Phylogenetic analyses of partial 16S rRNA and wsp sequences were conducted with Wolbachia strains from other arthropod hosts. The results were well-structured trees as shown by the bootstrap values and the retrieving sequences consistent with reported groups and strains of Wolbachia. Both phylogenetic trees indicated that Wolbachia from the leafhopper Y. flavovittatus belongs to supergroup B, which is commonly distributed in insects (Zhou et al. 1998). Our wsp gene sequence fell into the clade of Ori subgroup, though it revealed a new lineage of Wolbachia strains. Thus, based on classification and the nomenclature system (Zhou et al. 1998), we propose the designation wYfla as the specific strain for Wolbachia from the leafhopper Y. flavovittatus.

However, different patterns of supergroup infection in insect hosts have been reported (Kikuchi and Fukatsu 2003, Ahmed et al. 2010, Wang et al. 2014). In the present study, the number of clones sequencing were quite low; therefore, the obtained data could not support clear inferences of infection by either a single supergroup or other supergroups that remain undetected in the leafhopper Y. flavovittatus. Recently, the analysis of the housekeeping genes (gatB, coxA, hcpA, fbpA, and ftsZ) by multilocus sequence typing (MLST; Baldo et al. 2006) has been widely employed to characterize the genetic diversity of Wolbachia. In future research, Wolbachia strain genotyping will be performed by means of MLST using a larger number of specimens collected from various locations.

Wolbachia was detected in the egg and nymph stages of Y. flavovittatus samples collected from Udon Thani province, where there was a high incidence of Wolbachia infection in adult Y. flavovittatus. Wolbachia was observed in all developmental stages of this leafhopper species. Our data confirmed that Wolbachia is likely vertically transmitted in Y. flavovittatus, as previously reported (Gottlieb et al. 2008, Bing et al. 2014, Guo et al. 2018).
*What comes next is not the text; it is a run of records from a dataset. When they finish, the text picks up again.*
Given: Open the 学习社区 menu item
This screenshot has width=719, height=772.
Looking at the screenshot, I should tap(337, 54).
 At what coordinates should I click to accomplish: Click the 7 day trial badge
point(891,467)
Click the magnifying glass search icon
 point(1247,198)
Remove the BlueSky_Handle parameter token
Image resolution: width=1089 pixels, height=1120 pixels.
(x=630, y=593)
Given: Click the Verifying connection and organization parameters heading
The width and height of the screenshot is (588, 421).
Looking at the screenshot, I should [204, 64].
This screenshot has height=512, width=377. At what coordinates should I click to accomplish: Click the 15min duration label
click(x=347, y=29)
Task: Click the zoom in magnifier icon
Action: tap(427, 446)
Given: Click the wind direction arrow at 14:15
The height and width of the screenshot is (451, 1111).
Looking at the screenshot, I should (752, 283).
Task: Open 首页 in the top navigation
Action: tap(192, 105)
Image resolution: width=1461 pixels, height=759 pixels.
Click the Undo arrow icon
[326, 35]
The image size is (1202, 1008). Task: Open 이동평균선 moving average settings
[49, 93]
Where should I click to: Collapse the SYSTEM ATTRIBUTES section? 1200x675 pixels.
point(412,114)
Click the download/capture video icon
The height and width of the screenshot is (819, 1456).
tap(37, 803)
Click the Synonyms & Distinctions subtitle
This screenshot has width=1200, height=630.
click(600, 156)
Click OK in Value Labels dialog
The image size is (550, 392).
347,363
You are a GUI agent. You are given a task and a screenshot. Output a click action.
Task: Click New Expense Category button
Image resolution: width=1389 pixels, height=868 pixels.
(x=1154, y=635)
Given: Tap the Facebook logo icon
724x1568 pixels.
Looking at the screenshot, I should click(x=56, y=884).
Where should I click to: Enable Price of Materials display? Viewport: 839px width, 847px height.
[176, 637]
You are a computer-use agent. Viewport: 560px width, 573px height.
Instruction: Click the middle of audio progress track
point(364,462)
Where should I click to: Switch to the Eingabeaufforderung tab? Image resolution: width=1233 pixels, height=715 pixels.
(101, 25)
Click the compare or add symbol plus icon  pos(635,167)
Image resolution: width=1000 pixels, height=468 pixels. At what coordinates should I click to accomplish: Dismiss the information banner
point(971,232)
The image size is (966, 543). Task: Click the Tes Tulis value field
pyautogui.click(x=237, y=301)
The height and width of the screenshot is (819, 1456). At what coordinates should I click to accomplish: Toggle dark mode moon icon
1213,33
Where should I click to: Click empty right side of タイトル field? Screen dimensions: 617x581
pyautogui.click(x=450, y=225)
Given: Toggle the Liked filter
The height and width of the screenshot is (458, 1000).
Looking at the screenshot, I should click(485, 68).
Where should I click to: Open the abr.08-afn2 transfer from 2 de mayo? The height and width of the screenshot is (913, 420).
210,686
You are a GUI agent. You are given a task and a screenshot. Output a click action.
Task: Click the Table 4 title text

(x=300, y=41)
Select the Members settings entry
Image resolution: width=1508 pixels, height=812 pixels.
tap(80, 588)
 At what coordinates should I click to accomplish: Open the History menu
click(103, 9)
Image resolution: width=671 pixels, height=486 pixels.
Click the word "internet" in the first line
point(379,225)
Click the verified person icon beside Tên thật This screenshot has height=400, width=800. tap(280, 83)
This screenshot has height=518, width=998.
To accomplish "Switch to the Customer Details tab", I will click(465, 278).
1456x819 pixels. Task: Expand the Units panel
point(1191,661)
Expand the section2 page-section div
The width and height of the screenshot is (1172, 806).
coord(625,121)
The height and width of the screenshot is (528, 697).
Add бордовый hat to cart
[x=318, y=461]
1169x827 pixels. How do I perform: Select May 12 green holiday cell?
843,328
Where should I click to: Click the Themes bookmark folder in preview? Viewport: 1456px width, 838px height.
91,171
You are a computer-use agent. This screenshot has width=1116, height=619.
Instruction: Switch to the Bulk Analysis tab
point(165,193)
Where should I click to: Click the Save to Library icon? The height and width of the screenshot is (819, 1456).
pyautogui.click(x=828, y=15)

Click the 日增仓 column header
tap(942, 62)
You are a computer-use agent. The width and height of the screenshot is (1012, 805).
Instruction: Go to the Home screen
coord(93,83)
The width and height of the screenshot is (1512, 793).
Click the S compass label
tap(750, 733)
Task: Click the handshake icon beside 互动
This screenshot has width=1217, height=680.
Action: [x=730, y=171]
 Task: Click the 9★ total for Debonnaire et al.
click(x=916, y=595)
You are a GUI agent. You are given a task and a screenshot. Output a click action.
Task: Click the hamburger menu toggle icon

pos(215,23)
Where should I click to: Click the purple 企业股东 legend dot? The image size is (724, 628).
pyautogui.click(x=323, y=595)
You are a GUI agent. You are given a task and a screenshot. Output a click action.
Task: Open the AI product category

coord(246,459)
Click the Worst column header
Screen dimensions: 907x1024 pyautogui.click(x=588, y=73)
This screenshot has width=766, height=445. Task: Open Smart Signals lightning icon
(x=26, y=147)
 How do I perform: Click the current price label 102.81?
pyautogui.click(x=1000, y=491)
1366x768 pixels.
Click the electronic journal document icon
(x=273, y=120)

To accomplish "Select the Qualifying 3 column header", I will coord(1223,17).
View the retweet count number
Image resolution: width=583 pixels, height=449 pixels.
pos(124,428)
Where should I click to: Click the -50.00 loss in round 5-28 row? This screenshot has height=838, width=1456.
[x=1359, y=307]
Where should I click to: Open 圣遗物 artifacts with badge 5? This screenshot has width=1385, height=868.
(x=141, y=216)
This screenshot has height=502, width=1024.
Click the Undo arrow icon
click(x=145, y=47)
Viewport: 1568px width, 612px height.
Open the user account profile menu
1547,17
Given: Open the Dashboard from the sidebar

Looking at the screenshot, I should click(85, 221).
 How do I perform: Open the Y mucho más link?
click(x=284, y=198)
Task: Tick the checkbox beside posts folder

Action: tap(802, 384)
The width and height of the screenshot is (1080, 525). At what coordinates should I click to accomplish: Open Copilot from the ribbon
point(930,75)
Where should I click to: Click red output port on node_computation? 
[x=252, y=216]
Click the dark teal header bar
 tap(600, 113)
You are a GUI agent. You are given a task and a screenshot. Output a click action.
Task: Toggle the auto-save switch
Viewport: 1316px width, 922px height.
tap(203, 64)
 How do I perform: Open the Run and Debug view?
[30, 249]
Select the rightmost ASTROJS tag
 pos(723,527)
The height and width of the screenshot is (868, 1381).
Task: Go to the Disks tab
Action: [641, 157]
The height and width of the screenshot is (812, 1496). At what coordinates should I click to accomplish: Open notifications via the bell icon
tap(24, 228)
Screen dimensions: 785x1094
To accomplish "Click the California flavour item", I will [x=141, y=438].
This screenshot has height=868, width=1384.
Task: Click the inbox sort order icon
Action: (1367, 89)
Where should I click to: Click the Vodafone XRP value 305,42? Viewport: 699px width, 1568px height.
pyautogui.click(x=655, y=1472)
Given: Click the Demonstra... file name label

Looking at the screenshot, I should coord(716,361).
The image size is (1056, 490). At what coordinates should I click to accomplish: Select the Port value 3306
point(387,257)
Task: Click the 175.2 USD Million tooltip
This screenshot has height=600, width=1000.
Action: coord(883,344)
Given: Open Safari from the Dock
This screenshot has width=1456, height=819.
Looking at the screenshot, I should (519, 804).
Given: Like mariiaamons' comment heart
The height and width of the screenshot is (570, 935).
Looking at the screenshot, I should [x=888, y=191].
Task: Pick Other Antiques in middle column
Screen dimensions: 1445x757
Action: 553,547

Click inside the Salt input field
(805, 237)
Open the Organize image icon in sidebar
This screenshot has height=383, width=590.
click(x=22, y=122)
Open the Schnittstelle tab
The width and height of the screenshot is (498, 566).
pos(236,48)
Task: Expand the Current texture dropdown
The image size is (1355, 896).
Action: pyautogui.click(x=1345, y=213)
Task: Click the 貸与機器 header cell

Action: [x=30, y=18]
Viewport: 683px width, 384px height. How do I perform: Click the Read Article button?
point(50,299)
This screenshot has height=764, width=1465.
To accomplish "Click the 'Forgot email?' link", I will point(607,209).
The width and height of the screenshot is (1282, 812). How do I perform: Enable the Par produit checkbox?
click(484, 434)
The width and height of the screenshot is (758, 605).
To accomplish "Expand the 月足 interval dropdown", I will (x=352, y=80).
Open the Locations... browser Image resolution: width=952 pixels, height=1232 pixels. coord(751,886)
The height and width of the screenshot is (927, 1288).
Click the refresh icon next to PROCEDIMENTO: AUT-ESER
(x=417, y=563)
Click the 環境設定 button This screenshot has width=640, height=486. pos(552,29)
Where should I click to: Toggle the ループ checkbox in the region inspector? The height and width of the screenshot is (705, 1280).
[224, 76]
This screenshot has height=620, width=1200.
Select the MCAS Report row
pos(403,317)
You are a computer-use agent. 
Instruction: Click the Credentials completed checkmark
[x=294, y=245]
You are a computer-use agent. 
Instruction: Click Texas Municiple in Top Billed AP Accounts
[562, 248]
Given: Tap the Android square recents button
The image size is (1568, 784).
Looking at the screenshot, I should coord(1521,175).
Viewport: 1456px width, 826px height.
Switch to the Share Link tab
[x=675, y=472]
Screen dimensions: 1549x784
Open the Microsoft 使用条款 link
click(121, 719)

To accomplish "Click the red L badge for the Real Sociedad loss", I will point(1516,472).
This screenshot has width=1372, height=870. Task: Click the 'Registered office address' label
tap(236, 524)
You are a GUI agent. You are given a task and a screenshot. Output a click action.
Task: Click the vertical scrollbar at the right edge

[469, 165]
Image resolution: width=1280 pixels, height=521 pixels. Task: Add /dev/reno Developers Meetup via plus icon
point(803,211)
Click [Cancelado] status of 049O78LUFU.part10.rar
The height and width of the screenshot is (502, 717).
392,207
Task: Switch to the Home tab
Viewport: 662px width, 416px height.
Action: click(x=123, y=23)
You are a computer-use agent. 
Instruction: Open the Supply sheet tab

Evidence for Wolbachia infection and vertical transmission in Y. flavovittatus was acquired by FISH assays on the eggs and nymphs; however, we did not establish the presence of Wolbachia in the female adult ovaries. FISH analysis of nymph and adult Y. flavovittatus revealed that Wolbachia localized primarily in the bacteriomes on both sides of the abdomen (Fig. 4), with negligible detection in the thorax and abdomen. The bacteriomes of Y. flavovittatus harbor the primary symbionts Candidatus Sulcia muelleri and Candidatus Yamatotia cicadellidicola (Wangkeeree et al. 2019). The coexistence of Wolbachia and primary symbionts in bacteriomes has been reported for the aphid Cinara cedri (Gomez-Valero et al. 2004), the bed bug Cimex lectularius (Hosokawa et al. 2010), the whitefly B. tabaci (Shi et al. 2016), and the psyllid Diaphorina citri (Ren et al. 2018). Wolbachia localization and density in different tissues might depend on Wolbachia–host interactions according to coevolution, routes of transmission and functions or effects of Wolbachia (Pietri et al. 2016).

This study of Wolbachia infection in Y. flavovittatus demonstrated that Wolbachia might represent a novel strategy for noninsecticide-based control of economically important plant pathogen vectors. This research is the first step toward providing sufficient information for potential future development; however, further research is required, including elucidation of the effects of Wolbachia on leafhopper reproduction and development, as well as Wolbachia genetic diversity and relationship with pathogen transmission. We found that Wolbachia was not detected in the leafhopper M. hiroglyphicus. One explanation for this might be the coevolutionary history of Wolbachia–host interactions or the host genetic background. Additionally, it is possible that the low infection prevalence and density of Wolbachia played a role. To resolve this or confirm the naturally uninfected status, future research will aim to increase the detection sensitivity through the use of quantitative PCR, and a larger number of specimens from various geographic locations will be processed.

Future development of Wolbachia as a biological control agent for the leafhopper M. hiroglyphicus can be potentially achieved by transinfection with virulent Wolbachia strains.